Caso Moscati, manca l’attestato sul rispetto dei requisiti igienici e strutturali: il Comune chiama l’Asl

A dieci anni dall’inaugurazione, alla Città Ospedaliera di Avellino, mancherebbe un attestato fondamentale relativo al rispetto dei requisiti igienici e strutturali previsti dalla delibera regionale 7301. In base alla documentazione in possesso del Comune di Avellino, infatti, non figurerebbero proprio questi attestati, necessari dal 2001.

La commissione tecnica multidisciplinare dell’Asl non avrebbe ancora consegnato il parere igienico-sanitario conclusivo rispetto all’idoneità di tutti i reparti. Un problema burocratico, un ritardo nelle comunicazioni. Il “Moscati” non rischia la chiusura.

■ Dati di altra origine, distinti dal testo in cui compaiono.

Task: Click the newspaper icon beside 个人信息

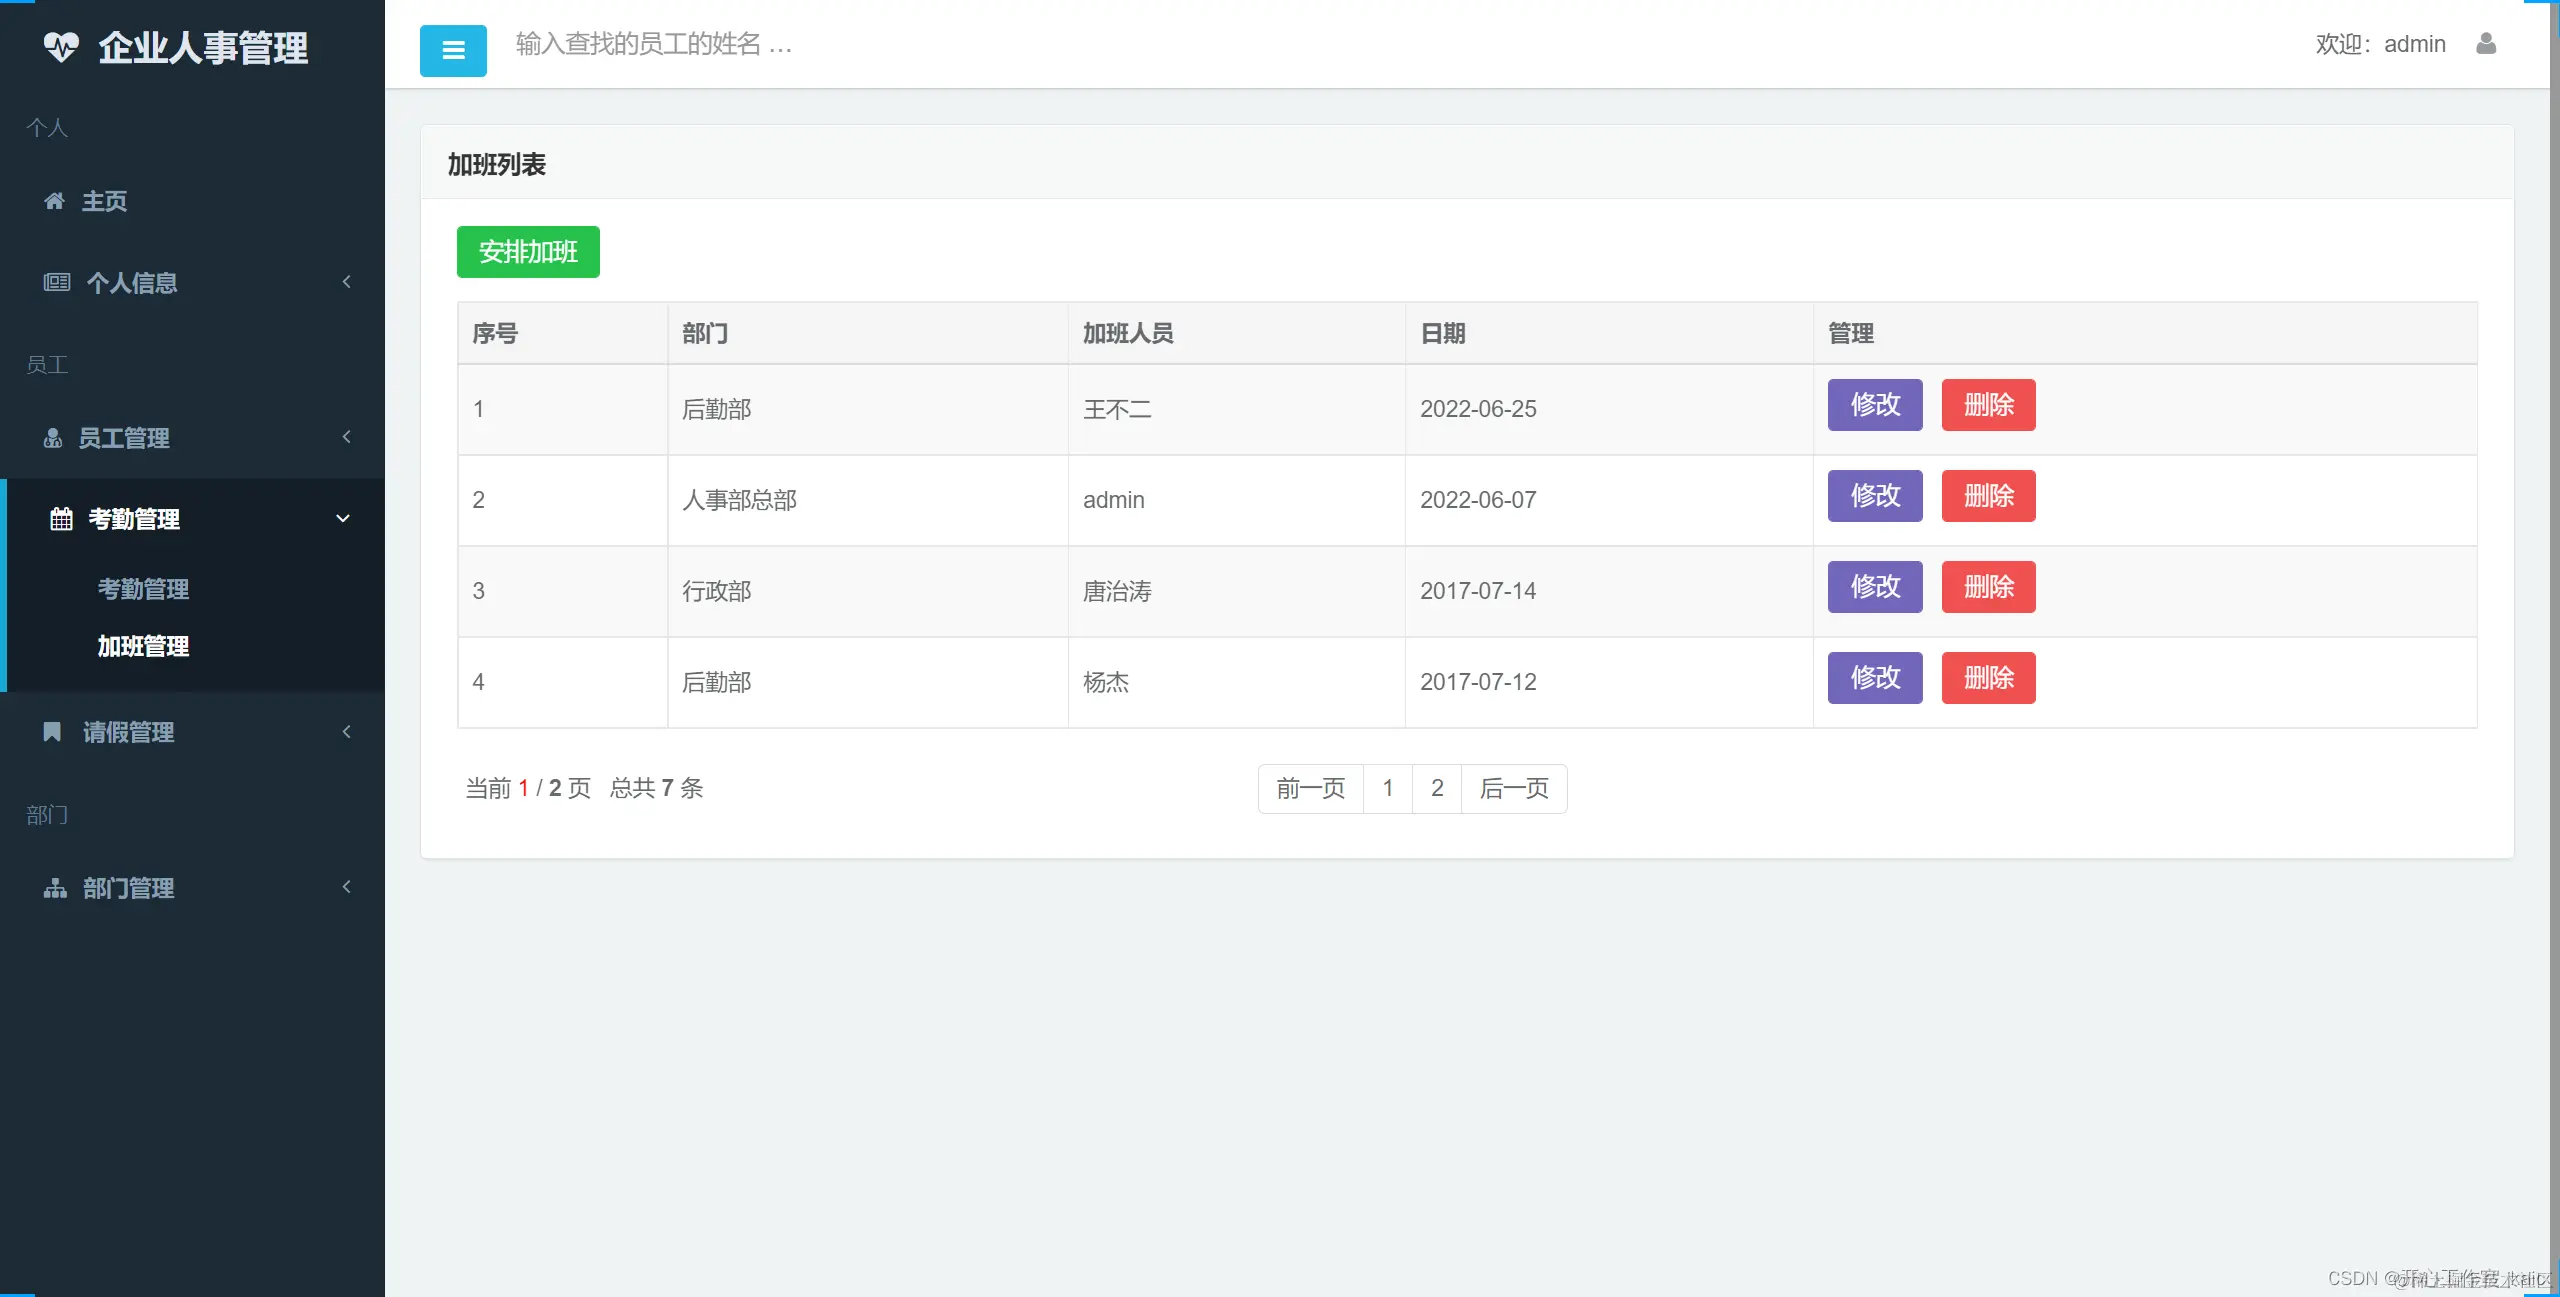Action: coord(57,283)
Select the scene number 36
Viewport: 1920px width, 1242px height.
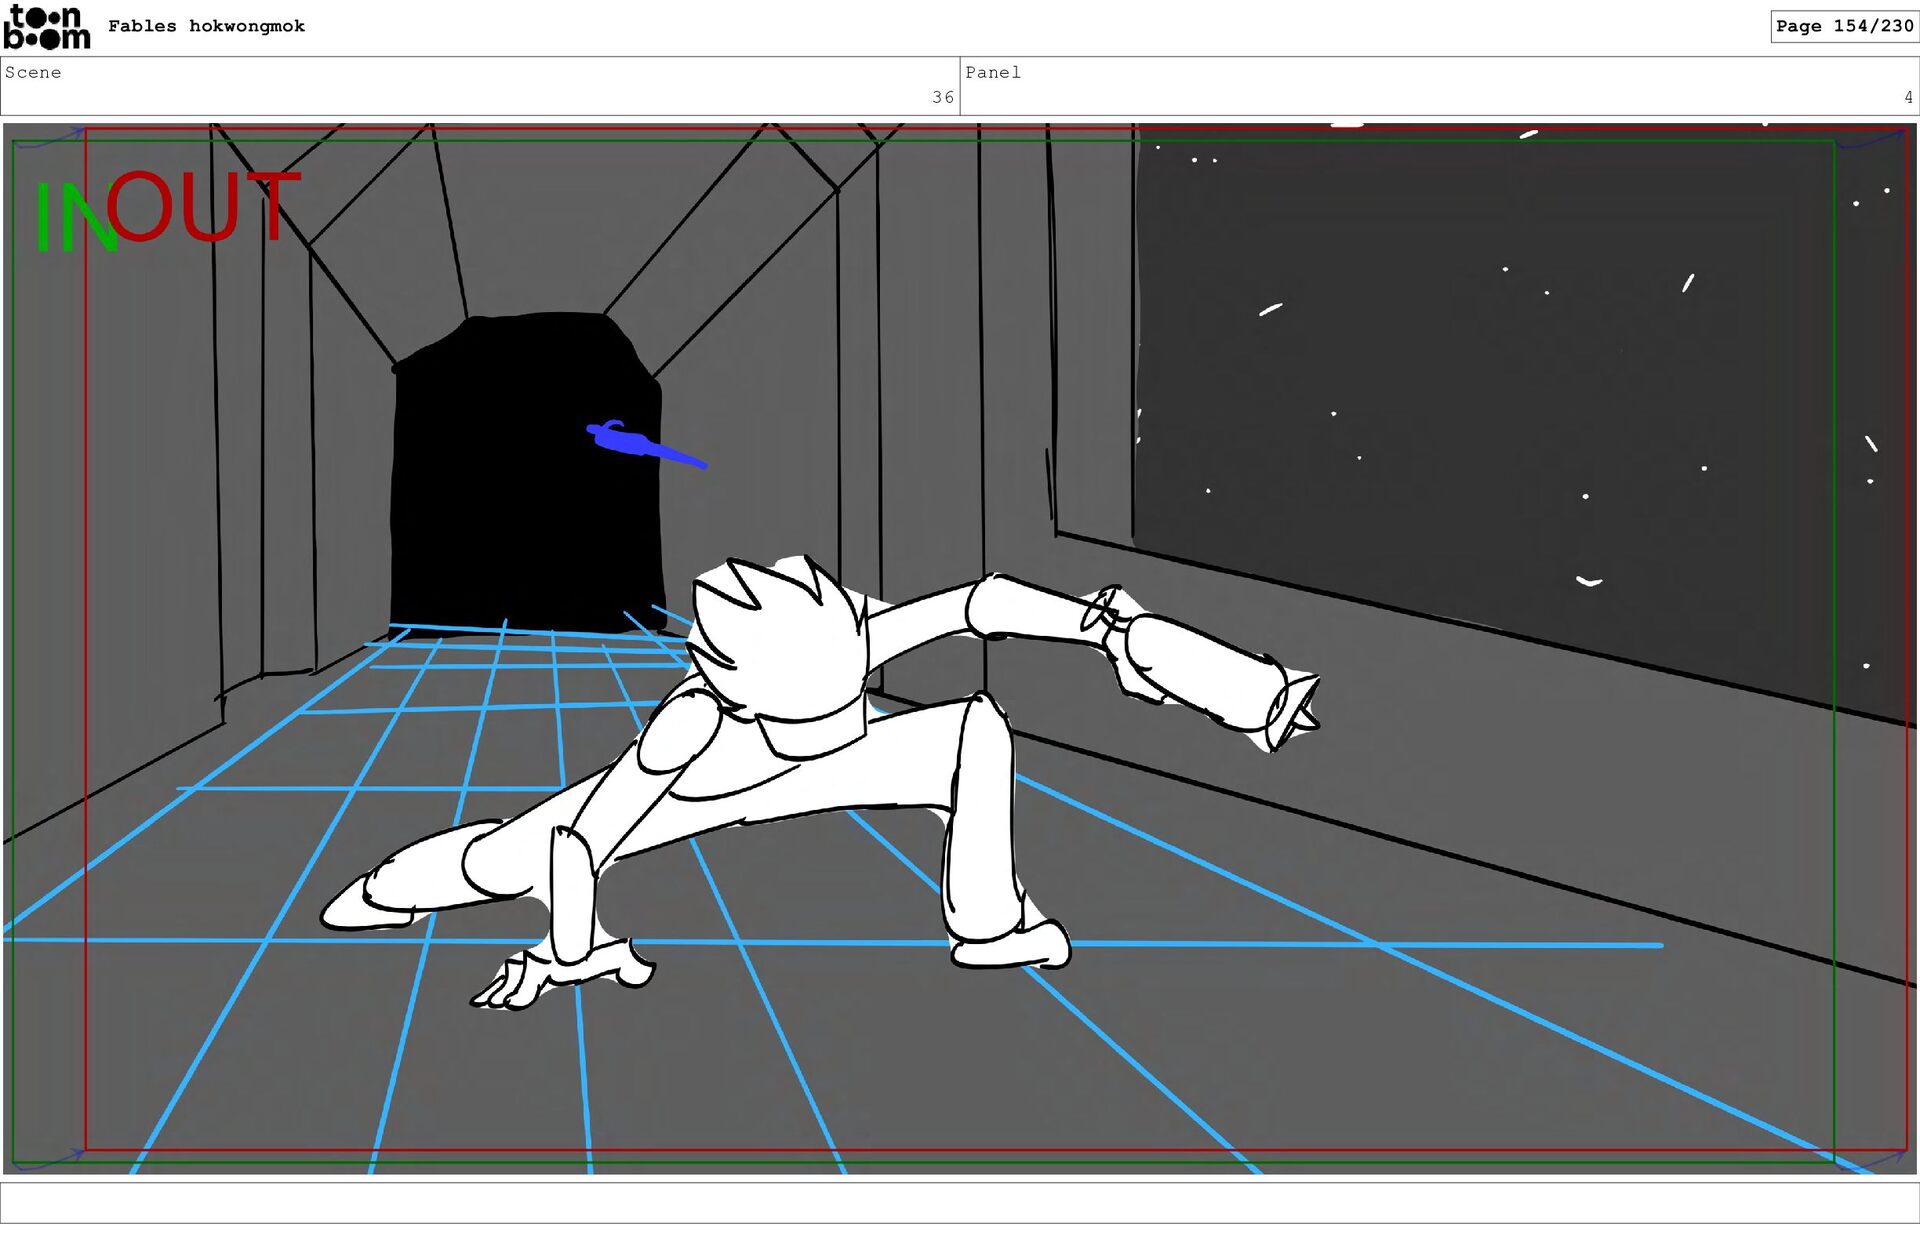pos(942,97)
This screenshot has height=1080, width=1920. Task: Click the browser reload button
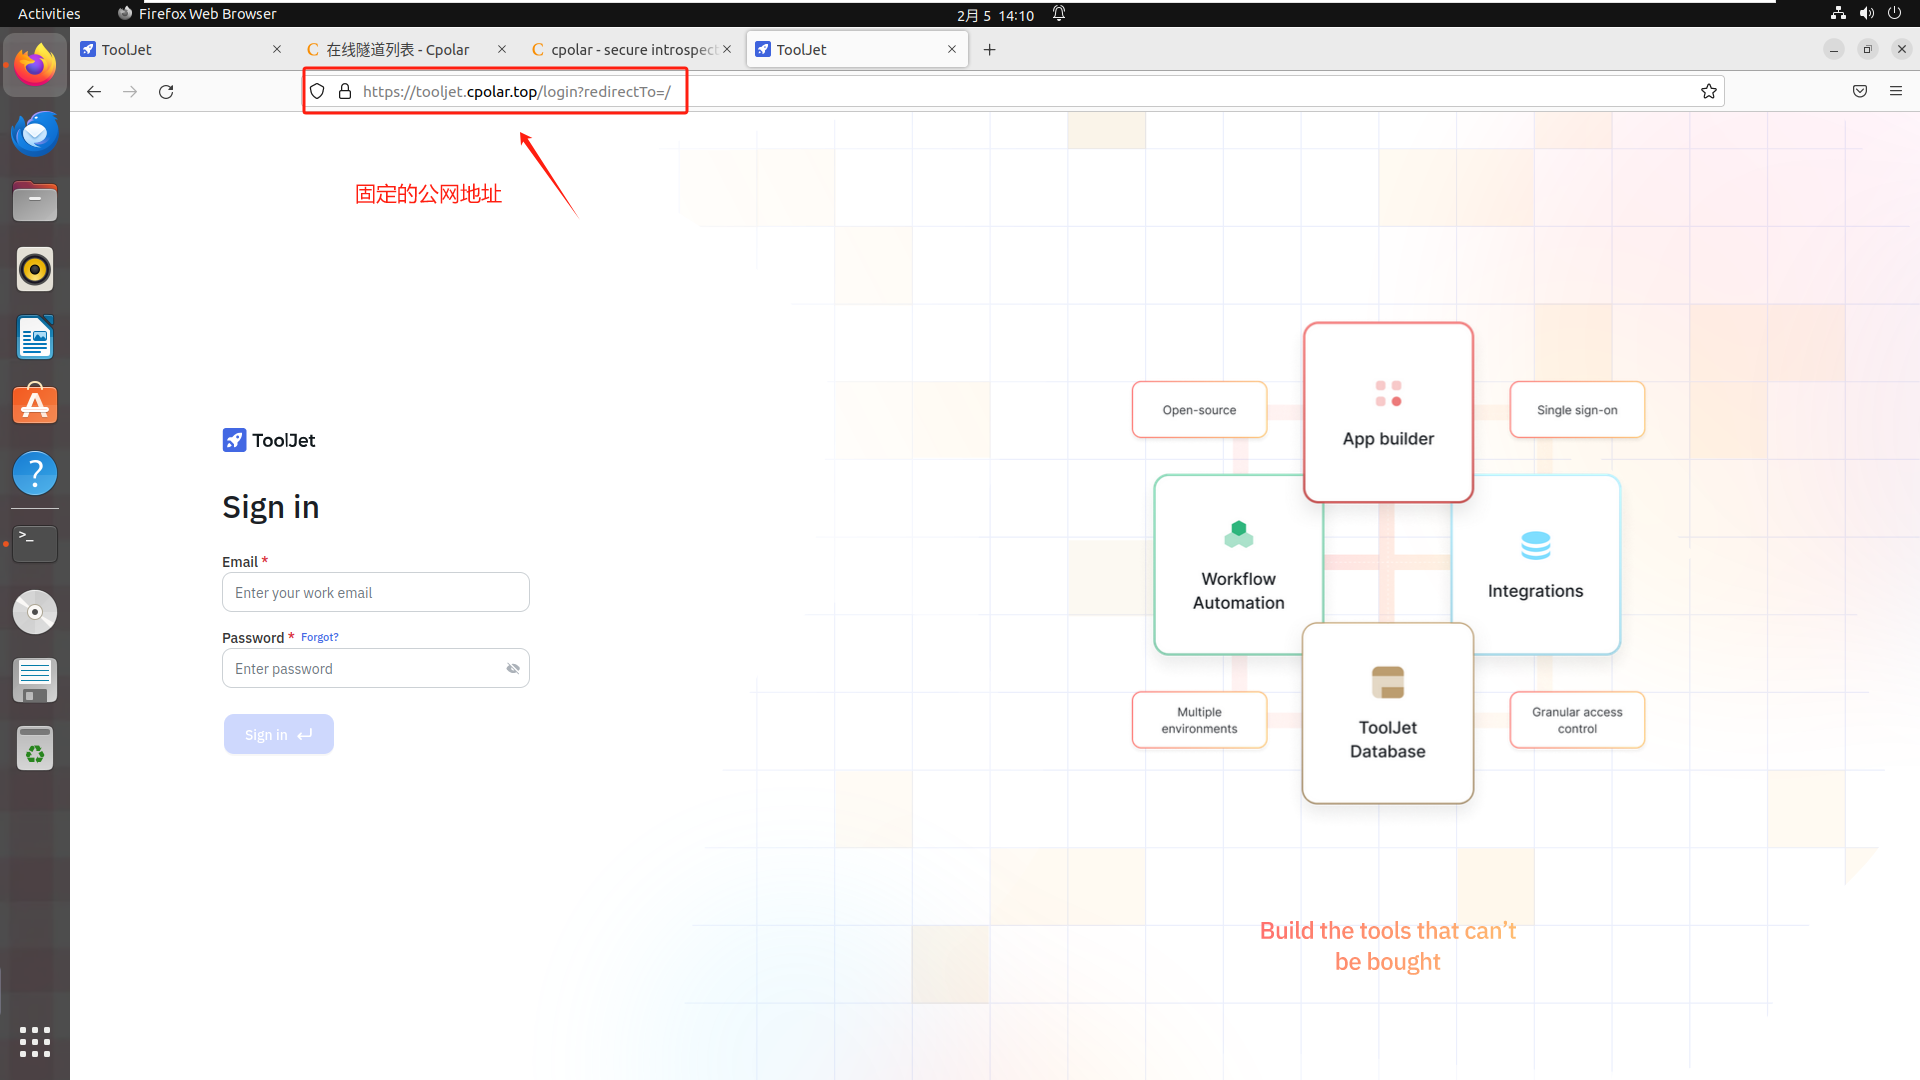(166, 91)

Il Comune, pertanto, chiama l’Asl alla chiusura del procedimento di autorizzazione dell’ospedale «Moscati», come riporta «Il Mattino».

Appena nominato alla guida del settore sanitario di Piazza del Popolo, Vincenzo Lissa, si dice comunque risoluto: “Solleciteremo, per ciò che è di nostra competenza, l’Asl ad accelerare, per chiudere questo importantissimo procedimento. È una vicenda nella quale bisogna andare fino in fondo”.